The goal of this report, then, was to evaluate the PAM/AO hypothesis against the other theoretical possibilities described earlier [see Table 1 for summary of predictions]. The findings should help to better determine the nature of the changes that occur in native phonological development during the first year. Experiment 1 focused on 6–8 versus 10–12 month olds’ discrimination of non-native single-organ [laryngeal] contrasts that American English-speaking adults had assimilated respectively as TC, CG, and SC contrasts. A non-native between-organ contrast, which American adults had also assimilated as a TC contrast, was tested for comparison in Experiment 2.

TABLE 1

Predictions from various theoretical perspectives regarding discrimination of the three isiZulu within-organ consonant contrasts at 10–12 months [Experiment l], by comparison to 6–8 months

Hypotheses:Discrimination At 10–12 months:Bilabial stopsVelar stopsLateral fricatives
General mechanism accounts:
Fragile-Robust [Burnham] very good very good very good
Auditory Tuning [Kuhl] failure some decline very good
General Cognitive [Werker et al.; Cohen et al.] failure very good failure
Linguistic accounts:
Phonological/PAM adult [Jusczyk; Pegg/Werker; Best] failure some decline very good
Allophonic Experience [Tees/Werker] very good some decline failure
Native Word Phonetics [Stager/Werker] failure some decline failure
PAM/Articulatory Organ [Best/Goldstein] decline decline decline

Experiment 1

2.1Method

Participants

The final data set included 11 infants at 6–8 months [Mage = 7 months 10 days; range = 6 months 8 days to 8 months 10 days] and 11 infants at 10–12 months [Mage = 11 months 15 days, range = 10 months 21 days to 12 months 27 days]. All were normal, full-term infants without gestational or labor/delivery complications, and were free of ear infections or colds on the day of testing. These infants had all successfully completed three tests within the study session, one for each of the isiZulu stimulus contrasts. An additional 24 infants at 6–8 months and 13 infants at 10–12 months were tested but later excluded from the study for crying, equipment failure, experimenter error, parental interference, or inattentiveness [i.e., 10 or more consecutive trials without visual fixation responses],5 or because of ear infection/cold on the test day, pregnancy/delivery complications, or familial speech/language disorders.

Stimulus materials

The stimuli were from Best et al. [2001]: [ɬ] – [ɮ][voiced vs. voiceless lateral fricatives], [kha] – [kia] [voiceless aspirated vs. ejective velar stops], and [pu] – [ɓu] [unaspirated plosive vs. implosive bilabial stops]. Different vowels were used for each contrast in order to maintain infants’ attention across the three required tests, as this was a within-subjects design.

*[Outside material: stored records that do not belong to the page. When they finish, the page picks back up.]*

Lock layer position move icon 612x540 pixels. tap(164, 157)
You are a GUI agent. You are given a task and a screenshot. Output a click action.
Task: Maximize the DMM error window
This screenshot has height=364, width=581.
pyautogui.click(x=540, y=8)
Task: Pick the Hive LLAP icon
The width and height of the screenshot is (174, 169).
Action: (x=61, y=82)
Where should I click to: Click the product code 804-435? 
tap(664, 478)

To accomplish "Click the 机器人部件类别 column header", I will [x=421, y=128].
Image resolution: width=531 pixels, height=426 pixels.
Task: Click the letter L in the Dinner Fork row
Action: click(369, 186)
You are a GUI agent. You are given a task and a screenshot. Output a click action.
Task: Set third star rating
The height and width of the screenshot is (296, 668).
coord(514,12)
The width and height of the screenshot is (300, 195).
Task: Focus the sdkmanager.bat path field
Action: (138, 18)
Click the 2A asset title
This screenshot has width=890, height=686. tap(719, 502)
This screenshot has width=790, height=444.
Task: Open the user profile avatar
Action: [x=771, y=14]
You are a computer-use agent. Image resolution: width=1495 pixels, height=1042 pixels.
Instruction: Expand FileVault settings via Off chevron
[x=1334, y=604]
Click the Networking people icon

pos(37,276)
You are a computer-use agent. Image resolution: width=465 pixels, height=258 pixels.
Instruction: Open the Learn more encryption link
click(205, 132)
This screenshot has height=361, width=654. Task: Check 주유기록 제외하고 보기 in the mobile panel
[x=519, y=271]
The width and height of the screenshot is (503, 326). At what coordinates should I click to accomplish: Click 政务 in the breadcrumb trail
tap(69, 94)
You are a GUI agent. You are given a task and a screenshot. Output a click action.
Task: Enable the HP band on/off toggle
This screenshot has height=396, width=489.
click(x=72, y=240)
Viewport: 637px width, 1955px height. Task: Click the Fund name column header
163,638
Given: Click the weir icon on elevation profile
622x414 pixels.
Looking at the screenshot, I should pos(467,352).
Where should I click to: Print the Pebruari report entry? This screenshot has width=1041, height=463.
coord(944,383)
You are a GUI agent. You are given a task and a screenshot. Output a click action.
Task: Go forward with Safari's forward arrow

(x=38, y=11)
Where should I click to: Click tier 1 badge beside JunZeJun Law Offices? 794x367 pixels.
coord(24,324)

The syllables all had high tone on the vowel6 and were spoken by an adult female native speaker of isiZulu from Durban, South Africa. Six tokens of each syllable had been selected from the recordings; the contrasting sets of tokens had been chosen to match as closely as possible on all acoustic dimensions other than those critical to the phonetic distinction. [For full details on stimulus development and acoustic measurements, see Best et al., 2001.]

Procedure

We employed the same infant-controlled visual fixation habituation procedure used in our previous studies [Best et al., 1988; Best et al., 1995; see also Miller, 1983]. Random tokens of one stimulus category were played to the infant over a hidden loudspeaker at a conversational listening level [65–70 db SPL] whenever the infant fixated on a colored checkerboard directly facing him/her, which was rear-projected onto a sound-attenuating window that separated the test room and the adjacent observation room. Thus, the infant was conditioned to fixate the checkerboard, which was reinforced with speech presentations, analogous to the experimental contingencies in the well-known high-amplitude sucking habituation procedure [e.g., Eimas, Siqueland, Jusczyk, & Vigorito, 1971]. A video camera hidden below the checkerboard display was connected to a video monitor in the observation room, allowing the experimenter to monitor the infant’s fixations of the checkerboard via corneal reflections and other visible indices of directed gaze [e.g., head/eye orientation]. Fixations and bouts of crying or sleeping were recorded via key press from an observer response keyboard connected to a computer that controlled the presentation of audio stimuli from an Otari 5050MXB reel-to-reel tape deck, dependent on the infant’s fixation pattern.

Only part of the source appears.